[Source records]
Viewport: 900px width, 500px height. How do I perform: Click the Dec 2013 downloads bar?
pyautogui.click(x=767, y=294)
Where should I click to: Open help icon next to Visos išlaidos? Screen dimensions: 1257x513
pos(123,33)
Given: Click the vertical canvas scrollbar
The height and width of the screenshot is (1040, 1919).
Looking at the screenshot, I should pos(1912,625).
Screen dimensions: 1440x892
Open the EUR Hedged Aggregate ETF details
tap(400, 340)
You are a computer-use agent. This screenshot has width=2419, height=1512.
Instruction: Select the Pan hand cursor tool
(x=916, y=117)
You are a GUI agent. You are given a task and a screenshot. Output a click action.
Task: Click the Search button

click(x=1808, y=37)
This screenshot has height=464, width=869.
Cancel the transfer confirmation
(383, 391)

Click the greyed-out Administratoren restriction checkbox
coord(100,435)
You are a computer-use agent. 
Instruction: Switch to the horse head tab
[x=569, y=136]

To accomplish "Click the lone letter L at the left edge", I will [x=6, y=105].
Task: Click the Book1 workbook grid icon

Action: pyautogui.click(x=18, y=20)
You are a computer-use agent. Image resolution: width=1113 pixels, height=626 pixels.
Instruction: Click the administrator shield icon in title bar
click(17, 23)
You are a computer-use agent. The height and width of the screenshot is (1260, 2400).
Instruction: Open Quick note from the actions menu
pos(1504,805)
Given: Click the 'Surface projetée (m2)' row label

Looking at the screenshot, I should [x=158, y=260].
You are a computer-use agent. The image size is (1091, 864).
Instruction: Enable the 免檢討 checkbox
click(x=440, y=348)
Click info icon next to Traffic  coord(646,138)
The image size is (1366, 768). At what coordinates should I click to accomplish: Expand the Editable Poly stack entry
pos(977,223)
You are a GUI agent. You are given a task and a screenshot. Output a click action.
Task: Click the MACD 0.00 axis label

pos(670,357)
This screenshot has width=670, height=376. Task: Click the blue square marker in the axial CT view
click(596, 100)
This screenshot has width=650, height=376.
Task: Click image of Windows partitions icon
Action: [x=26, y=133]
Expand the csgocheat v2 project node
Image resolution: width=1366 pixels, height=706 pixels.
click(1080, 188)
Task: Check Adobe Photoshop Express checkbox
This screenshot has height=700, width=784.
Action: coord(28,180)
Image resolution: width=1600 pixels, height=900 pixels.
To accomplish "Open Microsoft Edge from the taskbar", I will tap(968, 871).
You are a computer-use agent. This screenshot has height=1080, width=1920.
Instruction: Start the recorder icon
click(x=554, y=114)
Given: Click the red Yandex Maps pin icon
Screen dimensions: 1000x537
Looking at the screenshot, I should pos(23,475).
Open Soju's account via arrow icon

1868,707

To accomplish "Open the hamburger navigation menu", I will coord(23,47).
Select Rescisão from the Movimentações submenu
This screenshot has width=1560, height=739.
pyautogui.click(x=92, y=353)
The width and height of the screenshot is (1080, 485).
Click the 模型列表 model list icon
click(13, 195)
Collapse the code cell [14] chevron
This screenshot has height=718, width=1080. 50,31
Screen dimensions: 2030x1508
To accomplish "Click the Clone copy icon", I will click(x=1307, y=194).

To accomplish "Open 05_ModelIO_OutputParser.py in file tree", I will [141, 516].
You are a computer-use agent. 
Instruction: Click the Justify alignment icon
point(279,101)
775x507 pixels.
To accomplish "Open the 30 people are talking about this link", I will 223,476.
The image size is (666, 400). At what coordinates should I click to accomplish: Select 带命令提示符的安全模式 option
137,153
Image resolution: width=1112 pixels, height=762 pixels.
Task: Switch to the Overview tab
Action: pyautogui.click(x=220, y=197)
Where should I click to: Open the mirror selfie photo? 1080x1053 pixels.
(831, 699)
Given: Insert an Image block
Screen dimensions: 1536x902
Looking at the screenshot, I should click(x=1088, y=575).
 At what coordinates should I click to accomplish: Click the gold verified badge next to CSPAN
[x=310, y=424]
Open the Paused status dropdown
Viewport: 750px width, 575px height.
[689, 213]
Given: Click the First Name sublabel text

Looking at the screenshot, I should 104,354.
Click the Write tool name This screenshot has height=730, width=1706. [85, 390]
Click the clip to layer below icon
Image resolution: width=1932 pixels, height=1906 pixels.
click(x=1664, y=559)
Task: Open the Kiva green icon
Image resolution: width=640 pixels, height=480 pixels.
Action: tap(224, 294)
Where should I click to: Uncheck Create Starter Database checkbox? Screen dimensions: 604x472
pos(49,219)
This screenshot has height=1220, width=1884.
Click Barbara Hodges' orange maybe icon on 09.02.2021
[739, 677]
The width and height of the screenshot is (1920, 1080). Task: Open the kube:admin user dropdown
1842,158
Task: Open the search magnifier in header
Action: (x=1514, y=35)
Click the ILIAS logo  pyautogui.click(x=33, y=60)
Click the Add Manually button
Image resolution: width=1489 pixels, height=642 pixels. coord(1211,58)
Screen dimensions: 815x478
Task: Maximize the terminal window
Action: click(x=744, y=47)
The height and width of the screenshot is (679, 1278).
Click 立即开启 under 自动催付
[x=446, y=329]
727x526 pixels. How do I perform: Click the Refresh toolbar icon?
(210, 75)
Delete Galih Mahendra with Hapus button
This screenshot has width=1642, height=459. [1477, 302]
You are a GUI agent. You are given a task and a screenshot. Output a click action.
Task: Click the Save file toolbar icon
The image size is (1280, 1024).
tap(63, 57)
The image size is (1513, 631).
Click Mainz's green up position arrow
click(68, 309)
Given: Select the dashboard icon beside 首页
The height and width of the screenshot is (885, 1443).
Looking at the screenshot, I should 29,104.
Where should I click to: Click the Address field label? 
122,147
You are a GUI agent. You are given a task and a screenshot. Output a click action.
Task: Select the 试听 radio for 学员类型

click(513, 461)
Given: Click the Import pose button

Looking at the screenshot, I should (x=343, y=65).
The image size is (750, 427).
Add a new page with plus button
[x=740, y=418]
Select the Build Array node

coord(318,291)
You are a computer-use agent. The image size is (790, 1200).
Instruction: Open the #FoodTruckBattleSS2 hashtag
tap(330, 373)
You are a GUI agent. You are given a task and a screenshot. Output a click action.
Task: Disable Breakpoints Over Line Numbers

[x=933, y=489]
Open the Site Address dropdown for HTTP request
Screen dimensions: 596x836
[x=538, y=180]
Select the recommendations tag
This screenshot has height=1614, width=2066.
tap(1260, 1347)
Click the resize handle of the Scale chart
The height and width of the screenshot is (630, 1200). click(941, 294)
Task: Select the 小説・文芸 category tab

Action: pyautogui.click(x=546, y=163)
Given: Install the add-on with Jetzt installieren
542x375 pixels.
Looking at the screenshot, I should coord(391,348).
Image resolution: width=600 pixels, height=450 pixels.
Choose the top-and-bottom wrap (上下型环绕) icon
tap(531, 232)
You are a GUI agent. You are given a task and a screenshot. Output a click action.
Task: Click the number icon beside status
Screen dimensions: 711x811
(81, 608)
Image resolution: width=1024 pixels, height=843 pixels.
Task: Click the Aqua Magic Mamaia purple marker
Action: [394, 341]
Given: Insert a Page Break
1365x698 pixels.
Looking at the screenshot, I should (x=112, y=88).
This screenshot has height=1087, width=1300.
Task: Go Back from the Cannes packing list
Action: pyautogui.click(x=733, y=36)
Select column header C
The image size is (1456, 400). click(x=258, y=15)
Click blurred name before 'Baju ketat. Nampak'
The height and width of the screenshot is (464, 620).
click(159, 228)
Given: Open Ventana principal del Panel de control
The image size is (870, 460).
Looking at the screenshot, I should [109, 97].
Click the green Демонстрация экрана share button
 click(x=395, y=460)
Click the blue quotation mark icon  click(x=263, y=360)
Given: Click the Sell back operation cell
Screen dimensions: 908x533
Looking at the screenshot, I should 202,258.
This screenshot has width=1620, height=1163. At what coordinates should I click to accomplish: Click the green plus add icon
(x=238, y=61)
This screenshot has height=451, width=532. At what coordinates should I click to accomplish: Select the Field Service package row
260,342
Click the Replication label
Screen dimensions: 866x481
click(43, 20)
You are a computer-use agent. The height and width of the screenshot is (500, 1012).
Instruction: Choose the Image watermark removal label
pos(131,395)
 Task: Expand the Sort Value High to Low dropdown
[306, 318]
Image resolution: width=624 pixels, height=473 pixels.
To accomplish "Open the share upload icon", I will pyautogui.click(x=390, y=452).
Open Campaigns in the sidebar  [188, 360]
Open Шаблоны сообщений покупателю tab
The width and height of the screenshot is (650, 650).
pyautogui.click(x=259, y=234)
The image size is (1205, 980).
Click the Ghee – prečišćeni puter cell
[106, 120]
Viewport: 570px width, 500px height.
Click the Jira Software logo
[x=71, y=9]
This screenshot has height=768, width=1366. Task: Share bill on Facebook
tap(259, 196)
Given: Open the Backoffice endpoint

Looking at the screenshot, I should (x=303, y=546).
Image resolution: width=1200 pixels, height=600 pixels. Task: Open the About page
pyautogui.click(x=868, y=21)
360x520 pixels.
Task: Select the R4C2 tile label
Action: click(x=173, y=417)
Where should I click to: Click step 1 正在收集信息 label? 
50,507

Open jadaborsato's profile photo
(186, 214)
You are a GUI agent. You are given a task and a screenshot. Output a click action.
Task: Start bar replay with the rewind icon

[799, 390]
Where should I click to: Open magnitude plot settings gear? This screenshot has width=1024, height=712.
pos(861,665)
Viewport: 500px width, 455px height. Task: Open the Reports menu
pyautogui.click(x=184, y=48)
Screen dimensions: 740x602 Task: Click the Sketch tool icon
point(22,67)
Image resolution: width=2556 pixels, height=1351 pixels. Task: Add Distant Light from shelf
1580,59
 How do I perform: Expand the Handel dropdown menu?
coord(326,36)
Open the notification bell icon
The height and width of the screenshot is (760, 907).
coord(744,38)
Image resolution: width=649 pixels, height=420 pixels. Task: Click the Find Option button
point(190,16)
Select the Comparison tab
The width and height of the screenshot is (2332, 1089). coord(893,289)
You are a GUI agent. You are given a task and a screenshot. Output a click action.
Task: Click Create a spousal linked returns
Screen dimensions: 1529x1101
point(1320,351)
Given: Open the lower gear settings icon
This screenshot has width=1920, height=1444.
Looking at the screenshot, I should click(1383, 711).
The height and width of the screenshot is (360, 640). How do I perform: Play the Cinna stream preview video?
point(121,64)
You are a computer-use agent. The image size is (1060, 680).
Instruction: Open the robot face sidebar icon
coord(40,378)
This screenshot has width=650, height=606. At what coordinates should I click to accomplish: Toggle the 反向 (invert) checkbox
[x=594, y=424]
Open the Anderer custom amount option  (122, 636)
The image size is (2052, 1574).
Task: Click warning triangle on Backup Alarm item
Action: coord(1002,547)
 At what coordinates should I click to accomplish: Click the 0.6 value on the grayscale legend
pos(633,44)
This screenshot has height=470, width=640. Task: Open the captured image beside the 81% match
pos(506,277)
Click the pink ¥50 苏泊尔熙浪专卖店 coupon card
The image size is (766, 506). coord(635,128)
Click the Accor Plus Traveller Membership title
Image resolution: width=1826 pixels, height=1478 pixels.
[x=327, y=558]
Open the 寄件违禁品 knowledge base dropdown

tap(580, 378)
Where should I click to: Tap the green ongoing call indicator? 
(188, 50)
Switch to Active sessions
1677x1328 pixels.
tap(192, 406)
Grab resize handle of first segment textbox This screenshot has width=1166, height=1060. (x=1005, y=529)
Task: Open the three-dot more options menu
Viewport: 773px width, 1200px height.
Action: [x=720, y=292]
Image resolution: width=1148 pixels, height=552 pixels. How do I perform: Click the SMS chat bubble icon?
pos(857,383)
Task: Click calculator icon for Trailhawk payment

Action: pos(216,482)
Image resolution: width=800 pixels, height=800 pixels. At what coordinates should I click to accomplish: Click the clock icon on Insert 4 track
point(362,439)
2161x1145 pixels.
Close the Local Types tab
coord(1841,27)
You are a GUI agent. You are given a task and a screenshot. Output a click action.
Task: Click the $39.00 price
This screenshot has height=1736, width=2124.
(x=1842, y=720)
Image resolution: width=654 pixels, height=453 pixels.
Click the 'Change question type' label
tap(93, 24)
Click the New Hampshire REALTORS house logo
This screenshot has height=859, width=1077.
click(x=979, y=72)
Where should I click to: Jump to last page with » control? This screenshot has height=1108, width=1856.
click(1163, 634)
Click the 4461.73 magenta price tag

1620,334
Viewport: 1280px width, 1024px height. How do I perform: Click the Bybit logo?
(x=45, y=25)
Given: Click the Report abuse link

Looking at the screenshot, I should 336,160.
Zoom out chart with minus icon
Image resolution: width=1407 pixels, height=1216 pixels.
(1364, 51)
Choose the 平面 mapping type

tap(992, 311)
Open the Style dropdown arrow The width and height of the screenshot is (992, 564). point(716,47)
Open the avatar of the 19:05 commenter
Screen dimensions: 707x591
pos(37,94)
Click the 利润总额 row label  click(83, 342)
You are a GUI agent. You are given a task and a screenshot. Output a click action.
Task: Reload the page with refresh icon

_SHORT TASK_
Update the lines from the one containing "Open the Paused status dropdown" through the one containing "Click the ILIAS" by changing "dropdown" to "drop-down menu", keeping all other wording unchanged. Give only those lines.

_OUTPUT OF THE EXERCISE_
Open the Paused status drop-down menu
Viewport: 750px width, 575px height.
[689, 213]
Given: Click the First Name sublabel text

Looking at the screenshot, I should 104,354.
Click the Write tool name This screenshot has height=730, width=1706. [85, 390]
Click the clip to layer below icon
Image resolution: width=1932 pixels, height=1906 pixels.
click(x=1664, y=559)
Task: Open the Kiva green icon
Image resolution: width=640 pixels, height=480 pixels.
Action: tap(224, 294)
Where should I click to: Uncheck Create Starter Database checkbox? Screen dimensions: 604x472
pos(49,219)
This screenshot has height=1220, width=1884.
Click Barbara Hodges' orange maybe icon on 09.02.2021
[739, 677]
The width and height of the screenshot is (1920, 1080). Task: Open the kube:admin user drop-down menu
1842,158
Task: Open the search magnifier in header
Action: (x=1514, y=35)
Click the ILIAS logo  pyautogui.click(x=33, y=60)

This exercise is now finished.